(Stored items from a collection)
-- begin --
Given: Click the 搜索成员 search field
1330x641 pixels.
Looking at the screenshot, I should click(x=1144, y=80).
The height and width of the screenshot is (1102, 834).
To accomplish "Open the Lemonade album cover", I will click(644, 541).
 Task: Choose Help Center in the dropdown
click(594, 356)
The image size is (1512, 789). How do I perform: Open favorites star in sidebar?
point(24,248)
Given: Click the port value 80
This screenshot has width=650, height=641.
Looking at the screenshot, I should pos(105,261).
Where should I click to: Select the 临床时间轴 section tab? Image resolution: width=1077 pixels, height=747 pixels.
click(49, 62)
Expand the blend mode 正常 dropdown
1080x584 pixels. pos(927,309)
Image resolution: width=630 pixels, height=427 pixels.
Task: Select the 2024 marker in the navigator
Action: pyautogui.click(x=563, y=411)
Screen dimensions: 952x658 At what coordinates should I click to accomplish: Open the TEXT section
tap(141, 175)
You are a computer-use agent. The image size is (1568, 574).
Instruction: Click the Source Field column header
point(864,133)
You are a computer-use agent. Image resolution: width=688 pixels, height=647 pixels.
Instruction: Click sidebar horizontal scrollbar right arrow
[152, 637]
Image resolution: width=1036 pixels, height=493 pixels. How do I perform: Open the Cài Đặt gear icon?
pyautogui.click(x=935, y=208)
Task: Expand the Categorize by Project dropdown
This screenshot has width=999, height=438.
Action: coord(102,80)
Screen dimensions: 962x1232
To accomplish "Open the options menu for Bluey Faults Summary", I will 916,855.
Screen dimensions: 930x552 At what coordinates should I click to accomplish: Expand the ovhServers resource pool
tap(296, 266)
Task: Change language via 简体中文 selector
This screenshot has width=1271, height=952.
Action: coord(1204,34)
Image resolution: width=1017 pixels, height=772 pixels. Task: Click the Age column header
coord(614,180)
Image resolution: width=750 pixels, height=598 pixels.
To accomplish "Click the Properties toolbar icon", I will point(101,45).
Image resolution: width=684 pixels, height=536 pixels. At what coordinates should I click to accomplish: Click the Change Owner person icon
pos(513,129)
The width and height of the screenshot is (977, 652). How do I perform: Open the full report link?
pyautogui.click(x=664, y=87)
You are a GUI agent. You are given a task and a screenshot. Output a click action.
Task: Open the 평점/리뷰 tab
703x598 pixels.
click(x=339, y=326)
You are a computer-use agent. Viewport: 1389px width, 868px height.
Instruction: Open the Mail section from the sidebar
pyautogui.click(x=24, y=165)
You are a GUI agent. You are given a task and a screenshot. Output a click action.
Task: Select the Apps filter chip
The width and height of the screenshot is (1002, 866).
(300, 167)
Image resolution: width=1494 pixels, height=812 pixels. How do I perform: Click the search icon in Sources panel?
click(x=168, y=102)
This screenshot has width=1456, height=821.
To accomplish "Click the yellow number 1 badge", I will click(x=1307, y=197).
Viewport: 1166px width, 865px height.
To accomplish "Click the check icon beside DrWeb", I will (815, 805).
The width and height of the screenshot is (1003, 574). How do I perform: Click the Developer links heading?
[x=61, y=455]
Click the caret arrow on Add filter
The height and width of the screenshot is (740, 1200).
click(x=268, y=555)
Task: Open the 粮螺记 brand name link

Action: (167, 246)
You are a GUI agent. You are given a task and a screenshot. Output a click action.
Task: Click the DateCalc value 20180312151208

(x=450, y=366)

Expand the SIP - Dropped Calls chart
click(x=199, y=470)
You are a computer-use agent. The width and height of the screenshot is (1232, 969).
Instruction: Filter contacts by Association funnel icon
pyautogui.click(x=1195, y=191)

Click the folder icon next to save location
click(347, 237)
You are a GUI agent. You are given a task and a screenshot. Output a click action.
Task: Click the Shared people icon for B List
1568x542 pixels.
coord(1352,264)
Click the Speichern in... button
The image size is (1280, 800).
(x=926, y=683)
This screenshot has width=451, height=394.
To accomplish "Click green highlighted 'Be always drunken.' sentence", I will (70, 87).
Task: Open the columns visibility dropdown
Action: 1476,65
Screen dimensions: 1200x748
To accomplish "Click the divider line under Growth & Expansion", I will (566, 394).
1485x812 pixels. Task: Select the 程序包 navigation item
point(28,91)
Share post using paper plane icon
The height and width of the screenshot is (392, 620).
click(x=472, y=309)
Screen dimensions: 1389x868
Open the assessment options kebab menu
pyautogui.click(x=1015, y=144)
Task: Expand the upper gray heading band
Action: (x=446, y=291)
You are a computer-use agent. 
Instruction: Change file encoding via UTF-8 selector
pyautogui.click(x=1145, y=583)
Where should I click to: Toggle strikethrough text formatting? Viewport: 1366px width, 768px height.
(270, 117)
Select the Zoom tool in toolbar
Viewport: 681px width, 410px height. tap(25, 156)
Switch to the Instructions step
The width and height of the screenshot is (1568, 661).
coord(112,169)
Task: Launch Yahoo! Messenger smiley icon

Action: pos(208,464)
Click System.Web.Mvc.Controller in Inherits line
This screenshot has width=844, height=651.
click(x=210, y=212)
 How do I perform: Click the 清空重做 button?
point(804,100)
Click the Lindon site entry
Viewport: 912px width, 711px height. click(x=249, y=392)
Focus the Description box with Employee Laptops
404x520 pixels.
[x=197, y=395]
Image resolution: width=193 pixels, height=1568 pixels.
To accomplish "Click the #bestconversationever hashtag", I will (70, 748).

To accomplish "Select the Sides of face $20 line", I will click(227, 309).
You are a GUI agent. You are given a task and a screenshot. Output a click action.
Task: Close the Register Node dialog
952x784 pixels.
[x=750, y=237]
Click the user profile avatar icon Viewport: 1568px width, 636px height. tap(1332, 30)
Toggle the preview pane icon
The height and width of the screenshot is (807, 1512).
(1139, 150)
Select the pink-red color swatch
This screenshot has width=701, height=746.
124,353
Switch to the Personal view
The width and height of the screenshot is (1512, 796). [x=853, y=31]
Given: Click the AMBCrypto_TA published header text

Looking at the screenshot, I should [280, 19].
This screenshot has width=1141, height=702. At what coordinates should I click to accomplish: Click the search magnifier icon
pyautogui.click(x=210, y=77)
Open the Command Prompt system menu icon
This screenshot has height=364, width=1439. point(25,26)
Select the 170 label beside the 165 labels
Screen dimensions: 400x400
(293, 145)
-- end --
Copy every line of the data above verbatim, from the first to the last.

THE REPLY:
Given: Click the 搜索成员 search field
1330x641 pixels.
Looking at the screenshot, I should click(x=1144, y=80).
The height and width of the screenshot is (1102, 834).
To accomplish "Open the Lemonade album cover", I will click(644, 541).
 Task: Choose Help Center in the dropdown
click(594, 356)
The image size is (1512, 789). How do I perform: Open favorites star in sidebar?
point(24,248)
Given: Click the port value 80
This screenshot has width=650, height=641.
Looking at the screenshot, I should pos(105,261).
Where should I click to: Select the 临床时间轴 section tab? Image resolution: width=1077 pixels, height=747 pixels.
click(49, 62)
Expand the blend mode 正常 dropdown
1080x584 pixels. pos(927,309)
Image resolution: width=630 pixels, height=427 pixels.
Task: Select the 2024 marker in the navigator
Action: pyautogui.click(x=563, y=411)
Screen dimensions: 952x658 At what coordinates should I click to accomplish: Open the TEXT section
tap(141, 175)
You are a computer-use agent. The image size is (1568, 574).
Instruction: Click the Source Field column header
point(864,133)
You are a computer-use agent. Image resolution: width=688 pixels, height=647 pixels.
Instruction: Click sidebar horizontal scrollbar right arrow
[152, 637]
Image resolution: width=1036 pixels, height=493 pixels. How do I perform: Open the Cài Đặt gear icon?
pyautogui.click(x=935, y=208)
Task: Expand the Categorize by Project dropdown
This screenshot has width=999, height=438.
Action: coord(102,80)
Screen dimensions: 962x1232
To accomplish "Open the options menu for Bluey Faults Summary", I will 916,855.
Screen dimensions: 930x552 At what coordinates should I click to accomplish: Expand the ovhServers resource pool
tap(296, 266)
Task: Change language via 简体中文 selector
This screenshot has width=1271, height=952.
Action: coord(1204,34)
Image resolution: width=1017 pixels, height=772 pixels. Task: Click the Age column header
coord(614,180)
Image resolution: width=750 pixels, height=598 pixels.
To accomplish "Click the Properties toolbar icon", I will point(101,45).
Image resolution: width=684 pixels, height=536 pixels. At what coordinates should I click to accomplish: Click the Change Owner person icon
pos(513,129)
The width and height of the screenshot is (977, 652). How do I perform: Open the full report link?
pyautogui.click(x=664, y=87)
You are a GUI agent. You are given a task and a screenshot. Output a click action.
Task: Open the 평점/리뷰 tab
703x598 pixels.
click(x=339, y=326)
You are a computer-use agent. Viewport: 1389px width, 868px height.
Instruction: Open the Mail section from the sidebar
pyautogui.click(x=24, y=165)
You are a GUI agent. You are given a task and a screenshot. Output a click action.
Task: Select the Apps filter chip
The width and height of the screenshot is (1002, 866).
(300, 167)
Image resolution: width=1494 pixels, height=812 pixels. How do I perform: Click the search icon in Sources panel?
click(x=168, y=102)
This screenshot has width=1456, height=821.
To accomplish "Click the yellow number 1 badge", I will click(x=1307, y=197).
Viewport: 1166px width, 865px height.
To accomplish "Click the check icon beside DrWeb", I will (815, 805).
The width and height of the screenshot is (1003, 574). How do I perform: Click the Developer links heading?
[x=61, y=455]
Click the caret arrow on Add filter
The height and width of the screenshot is (740, 1200).
click(x=268, y=555)
Task: Open the 粮螺记 brand name link

Action: (167, 246)
You are a GUI agent. You are given a task and a screenshot. Output a click action.
Task: Click the DateCalc value 20180312151208

(x=450, y=366)

Expand the SIP - Dropped Calls chart
click(x=199, y=470)
You are a computer-use agent. The width and height of the screenshot is (1232, 969).
Instruction: Filter contacts by Association funnel icon
pyautogui.click(x=1195, y=191)

Click the folder icon next to save location
click(347, 237)
You are a GUI agent. You are given a task and a screenshot. Output a click action.
Task: Click the Shared people icon for B List
1568x542 pixels.
coord(1352,264)
Click the Speichern in... button
The image size is (1280, 800).
(x=926, y=683)
This screenshot has width=451, height=394.
To accomplish "Click green highlighted 'Be always drunken.' sentence", I will (70, 87).
Task: Open the columns visibility dropdown
Action: 1476,65
Screen dimensions: 1200x748
To accomplish "Click the divider line under Growth & Expansion", I will (566, 394).
1485x812 pixels. Task: Select the 程序包 navigation item
point(28,91)
Share post using paper plane icon
The height and width of the screenshot is (392, 620).
click(x=472, y=309)
Screen dimensions: 1389x868
Open the assessment options kebab menu
pyautogui.click(x=1015, y=144)
Task: Expand the upper gray heading band
Action: (x=446, y=291)
You are a computer-use agent. 
Instruction: Change file encoding via UTF-8 selector
pyautogui.click(x=1145, y=583)
Where should I click to: Toggle strikethrough text formatting? Viewport: 1366px width, 768px height.
(270, 117)
Select the Zoom tool in toolbar
Viewport: 681px width, 410px height. tap(25, 156)
Switch to the Instructions step
The width and height of the screenshot is (1568, 661).
coord(112,169)
Task: Launch Yahoo! Messenger smiley icon

Action: pos(208,464)
Click System.Web.Mvc.Controller in Inherits line
This screenshot has width=844, height=651.
click(x=210, y=212)
 How do I perform: Click the 清空重做 button?
point(804,100)
Click the Lindon site entry
Viewport: 912px width, 711px height. click(x=249, y=392)
Focus the Description box with Employee Laptops
404x520 pixels.
[x=197, y=395]
Image resolution: width=193 pixels, height=1568 pixels.
To accomplish "Click the #bestconversationever hashtag", I will (70, 748).

To accomplish "Select the Sides of face $20 line", I will click(227, 309).
You are a GUI agent. You are given a task and a screenshot. Output a click action.
Task: Close the Register Node dialog
952x784 pixels.
[x=750, y=237]
Click the user profile avatar icon Viewport: 1568px width, 636px height. tap(1332, 30)
Toggle the preview pane icon
The height and width of the screenshot is (807, 1512).
(1139, 150)
Select the pink-red color swatch
This screenshot has width=701, height=746.
124,353
Switch to the Personal view
The width and height of the screenshot is (1512, 796). [x=853, y=31]
Given: Click the AMBCrypto_TA published header text

Looking at the screenshot, I should [280, 19].
This screenshot has width=1141, height=702. At what coordinates should I click to accomplish: Click the search magnifier icon
pyautogui.click(x=210, y=77)
Open the Command Prompt system menu icon
This screenshot has height=364, width=1439. point(25,26)
Select the 170 label beside the 165 labels
Screen dimensions: 400x400
(293, 145)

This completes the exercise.